I get that, but at the same time a curated list of settings/approaches for diff materials is equally useful, given that you’re aiming for the techno-fluent crowd (and not the programmer crowd). I’m assuming that’s in the works, and us being first batch obviously will live through most of the growing pains. But taking the example of fluid.ampslice~
, I kind of understand what’s happening with the algorithm since the Max version has been my go-to onset detector for a couple of years now, and after making the thread asking questions, I understand (most of) the parameters, but I’m not using it in any of my patches. It doesn’t make sense to me. (part of that is I haven’t been able to get consistent results across a range of test material, so I don’t feel comfortable that it will behave as I expect in a performance context)
I guess that’s a main part of it for me. What if I want to make a lot of assumptions about the material I’m using, in order to excel in a single task. That often isn’t exposed architecturally.
(so here I’m not exactly sure what I’m asking for other than knowing that with comments like yours, because those approaches are assuming things, it lets them do stuff that isn’t possible a general purpose algorithm(ic approach).)

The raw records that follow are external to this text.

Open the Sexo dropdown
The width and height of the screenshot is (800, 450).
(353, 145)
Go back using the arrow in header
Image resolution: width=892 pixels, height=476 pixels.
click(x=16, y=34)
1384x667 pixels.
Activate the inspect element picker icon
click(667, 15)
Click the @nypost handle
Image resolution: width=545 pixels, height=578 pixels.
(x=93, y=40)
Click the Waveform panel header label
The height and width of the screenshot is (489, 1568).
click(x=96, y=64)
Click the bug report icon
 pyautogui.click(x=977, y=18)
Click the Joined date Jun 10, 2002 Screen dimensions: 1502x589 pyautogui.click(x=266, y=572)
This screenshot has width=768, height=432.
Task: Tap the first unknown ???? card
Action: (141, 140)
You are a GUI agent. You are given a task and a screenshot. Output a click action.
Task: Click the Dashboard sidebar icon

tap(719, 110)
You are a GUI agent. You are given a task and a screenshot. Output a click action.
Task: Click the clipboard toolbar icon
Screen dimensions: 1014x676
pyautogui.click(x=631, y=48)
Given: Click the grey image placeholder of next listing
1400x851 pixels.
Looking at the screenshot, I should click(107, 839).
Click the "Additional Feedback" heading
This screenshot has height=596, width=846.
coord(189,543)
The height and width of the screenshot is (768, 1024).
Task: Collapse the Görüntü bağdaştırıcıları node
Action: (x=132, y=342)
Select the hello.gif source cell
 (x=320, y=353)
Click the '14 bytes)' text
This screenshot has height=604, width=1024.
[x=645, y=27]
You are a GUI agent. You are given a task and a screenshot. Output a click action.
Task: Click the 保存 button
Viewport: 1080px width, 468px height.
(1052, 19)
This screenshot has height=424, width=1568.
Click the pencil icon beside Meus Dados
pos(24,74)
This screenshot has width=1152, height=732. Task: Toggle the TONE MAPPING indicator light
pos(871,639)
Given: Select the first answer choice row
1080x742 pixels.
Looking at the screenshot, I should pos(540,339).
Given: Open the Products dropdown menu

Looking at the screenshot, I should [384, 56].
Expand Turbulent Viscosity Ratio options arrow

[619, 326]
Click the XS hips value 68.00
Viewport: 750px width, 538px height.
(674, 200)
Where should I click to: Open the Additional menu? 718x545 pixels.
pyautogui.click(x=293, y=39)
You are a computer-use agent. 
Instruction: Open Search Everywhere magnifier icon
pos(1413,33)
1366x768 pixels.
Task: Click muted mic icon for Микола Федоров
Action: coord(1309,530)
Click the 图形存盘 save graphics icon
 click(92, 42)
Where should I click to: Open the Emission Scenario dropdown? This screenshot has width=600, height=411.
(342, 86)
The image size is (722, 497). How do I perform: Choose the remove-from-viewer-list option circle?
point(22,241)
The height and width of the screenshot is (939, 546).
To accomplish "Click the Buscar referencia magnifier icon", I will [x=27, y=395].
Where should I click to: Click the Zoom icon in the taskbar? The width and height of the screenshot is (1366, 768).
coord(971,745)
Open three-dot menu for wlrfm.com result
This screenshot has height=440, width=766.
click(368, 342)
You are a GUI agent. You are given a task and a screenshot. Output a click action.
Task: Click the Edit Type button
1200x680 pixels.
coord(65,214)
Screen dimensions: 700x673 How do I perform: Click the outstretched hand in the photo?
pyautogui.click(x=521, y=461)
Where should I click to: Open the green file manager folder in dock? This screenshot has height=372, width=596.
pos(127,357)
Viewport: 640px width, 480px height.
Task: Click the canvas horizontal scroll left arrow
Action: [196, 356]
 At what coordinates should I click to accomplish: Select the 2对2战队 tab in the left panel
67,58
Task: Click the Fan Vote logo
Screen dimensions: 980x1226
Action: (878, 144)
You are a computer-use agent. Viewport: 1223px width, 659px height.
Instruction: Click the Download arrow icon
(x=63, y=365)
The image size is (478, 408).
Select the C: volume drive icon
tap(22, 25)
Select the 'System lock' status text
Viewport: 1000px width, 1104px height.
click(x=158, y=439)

I know you often use this as a negative thing, but FluCoMa isn’t exactly not a black box either. There is a paradigm that is absolutely locked in, and based on assumptions on how users will use things (a single example is the buffer-based paradigm, which comes with a lot of baggage, is completely blackboxed in that there is no other way of doing things).
I don’t mean to (further) suggest that should change, but just to point out that there is no such thing as a neutral or open system. They all makes assumptions, restrictions, limitations, etc… So to say that FluCoMa is fully open, just means that it lines up with your assumptions (which obviously makes sense, since your driving the project!).